The reality is that when promotion and decisions are being made, inherent bias creeps in. And more men at leadership levels means more men are making promotion decisions. We need to debias the promotion process—to make sure we have a common framework, a common rubric for assessment so that we weed out bias and promote an equal process.

What leaders should do differently

Lucia Rahilly: What has surprised you most in the response to this book over the past year?

Bryan Hancock: What has surprised me is the degree to which it continues to resonate. People continue to say, “This book holds up what I believe is true: we need to spend less time on bureaucracy and more time on coaching. We need to select people who are great at managing.”

Emily Field: What’s been most surprising to me is how relevant this topic continues to be. When we were writing the book, I was writing in the margins, “Check for relevance for July 2023,” thinking to myself, “Some of the questions on flexible and remote work, on burnout and well-being, on the great resignation and quiet quitting, surely we’ll have figured those out. And by the time the book comes out, we’re actually going to have to update it, because it won’t be relevant anymore.” The reality is that the book still resonates.

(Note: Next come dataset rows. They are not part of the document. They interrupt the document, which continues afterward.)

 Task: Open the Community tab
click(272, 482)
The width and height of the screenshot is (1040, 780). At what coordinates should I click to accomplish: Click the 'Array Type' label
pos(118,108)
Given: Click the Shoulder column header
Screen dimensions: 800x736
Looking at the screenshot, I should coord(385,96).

Two other surprises have been the deep engagement of readers and also people telling us, “I see myself in those stories. I deeply empathize with those experiences. They are my own.” The book has been a point of validation and a place for managers to reflect. That’s why we dedicated the book to them. I am thrilled that it’s serving that purpose.

Lucia Rahilly: What’s your best advice to leaders as they continue to navigate various kinds of disruptions in thinking about the role of middle managers?

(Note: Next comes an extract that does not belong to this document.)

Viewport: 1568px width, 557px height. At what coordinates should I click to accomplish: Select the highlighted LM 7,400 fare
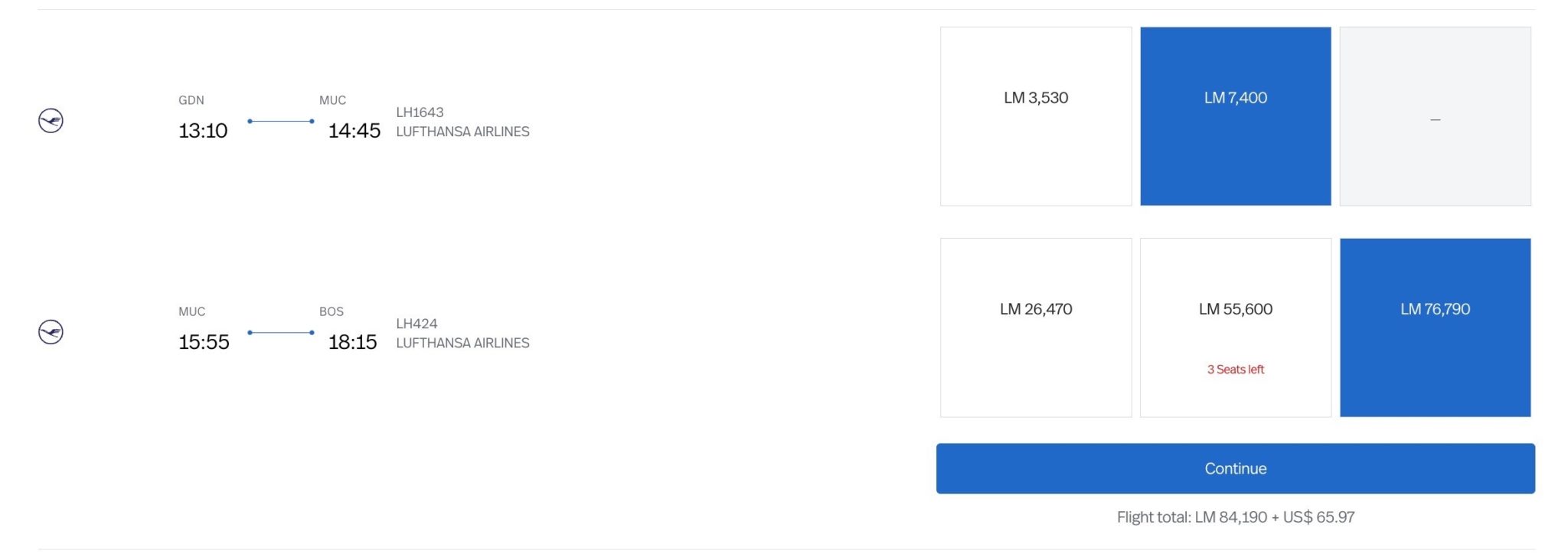[1236, 116]
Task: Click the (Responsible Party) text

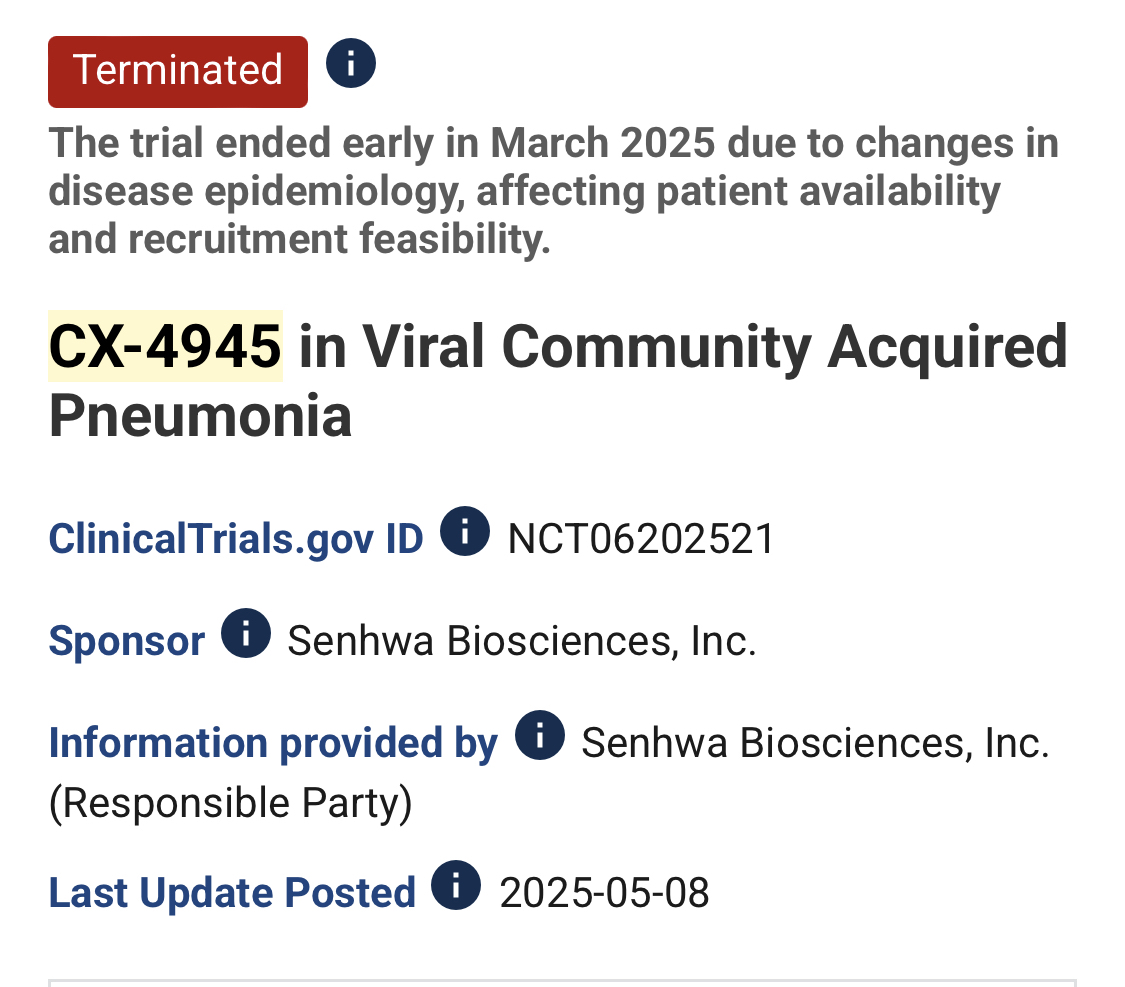Action: pos(230,803)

Bryan Hancock: I would have three pieces of advice. One, think about how to create more time for managers to spend on the most important activities: coaching, strategic activities.

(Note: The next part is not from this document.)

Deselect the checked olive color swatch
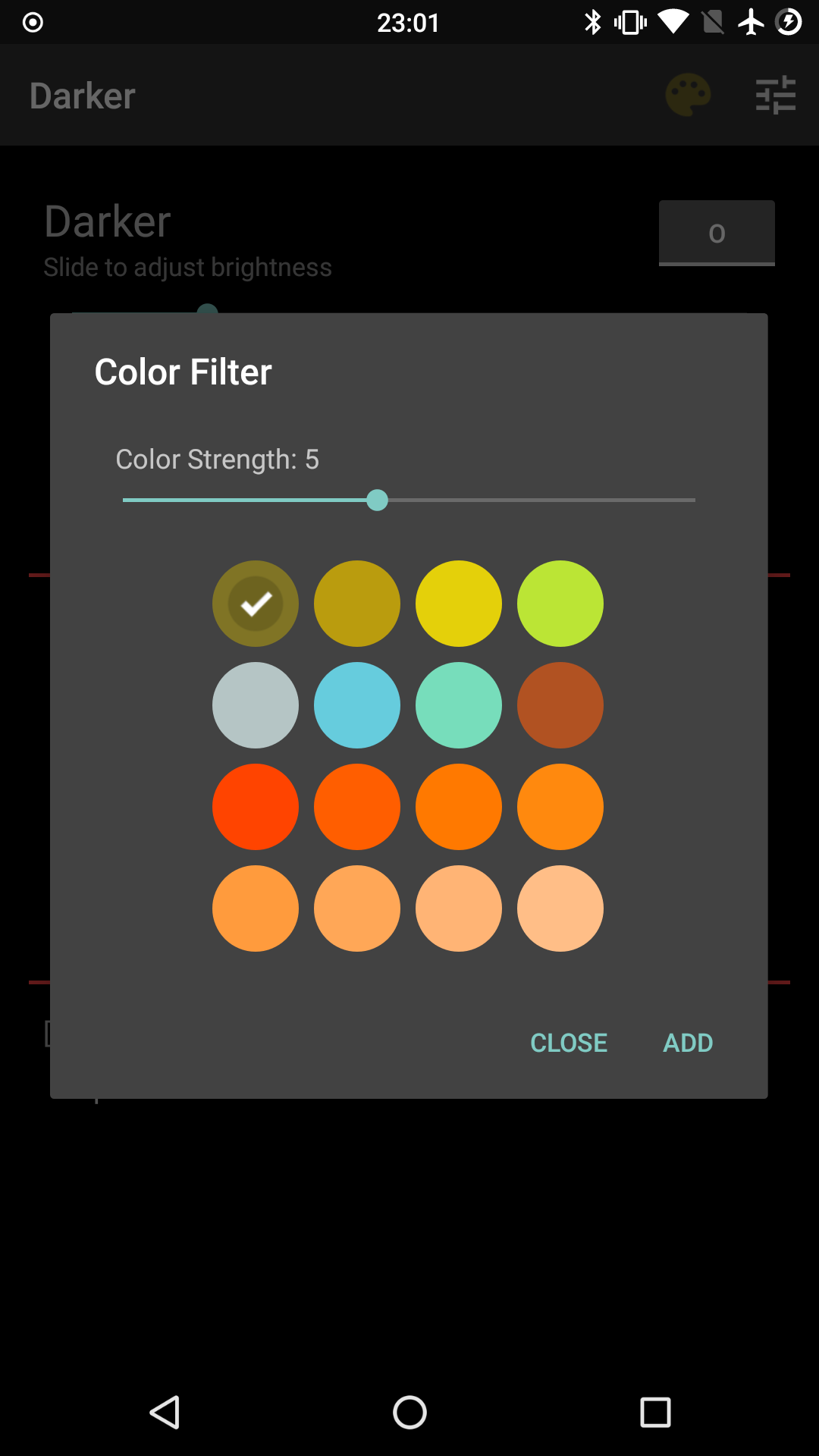The height and width of the screenshot is (1456, 819). [256, 604]
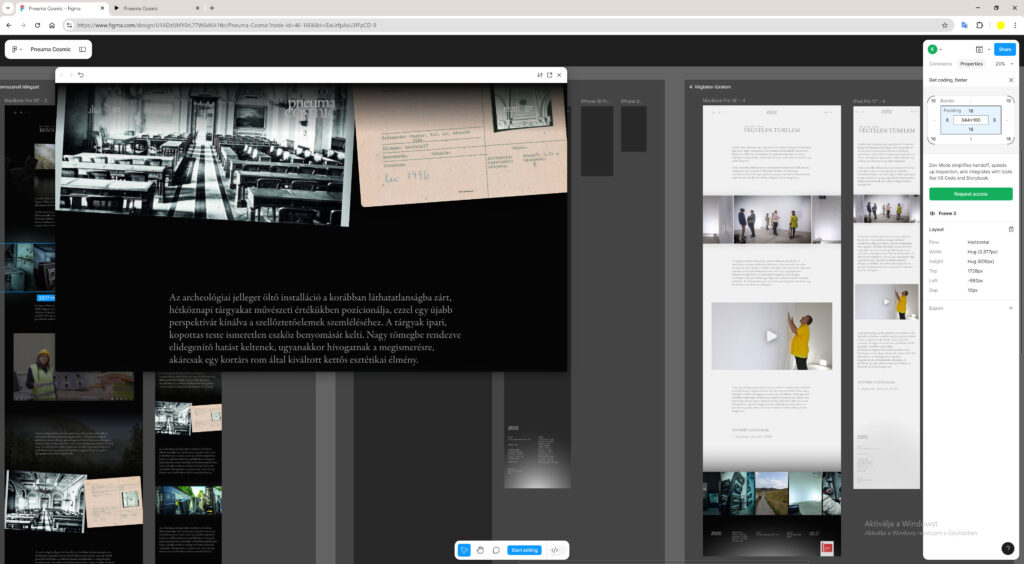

Second, how do we value managers for what they bring to the table? That includes defining what makes a good manager, selecting managers accordingly, creating career paths for people who want to go into management. But if somebody is a really good individual contributor, don’t make them go into management.

And third, invest in managers. Invest in the things we know will be important for managers to do going forward. Invest in their development. Invest in the critical skills managers need to inspire and connect people to their organizations’ mission and purpose, to help them learn how to manage in a way that’s not micromanaging and empowers teams to do more than they had thought possible.

Emily Field: Let me add two more. One, as leaders, ask yourself, “What do I need to do differently to support my managers?” This is not just about managers showing up differently. This is about leaders enabling and being held accountable.

To the point of diversity, equity, and inclusion, ask yourself, “Have I debiased my promotion process? Have I rooted out the inherent, unconscious bias that exists? And have I created an environment in which people are being rewarded for and promoted because they are ready and great to be managers, and not because of some historical or outdated system?”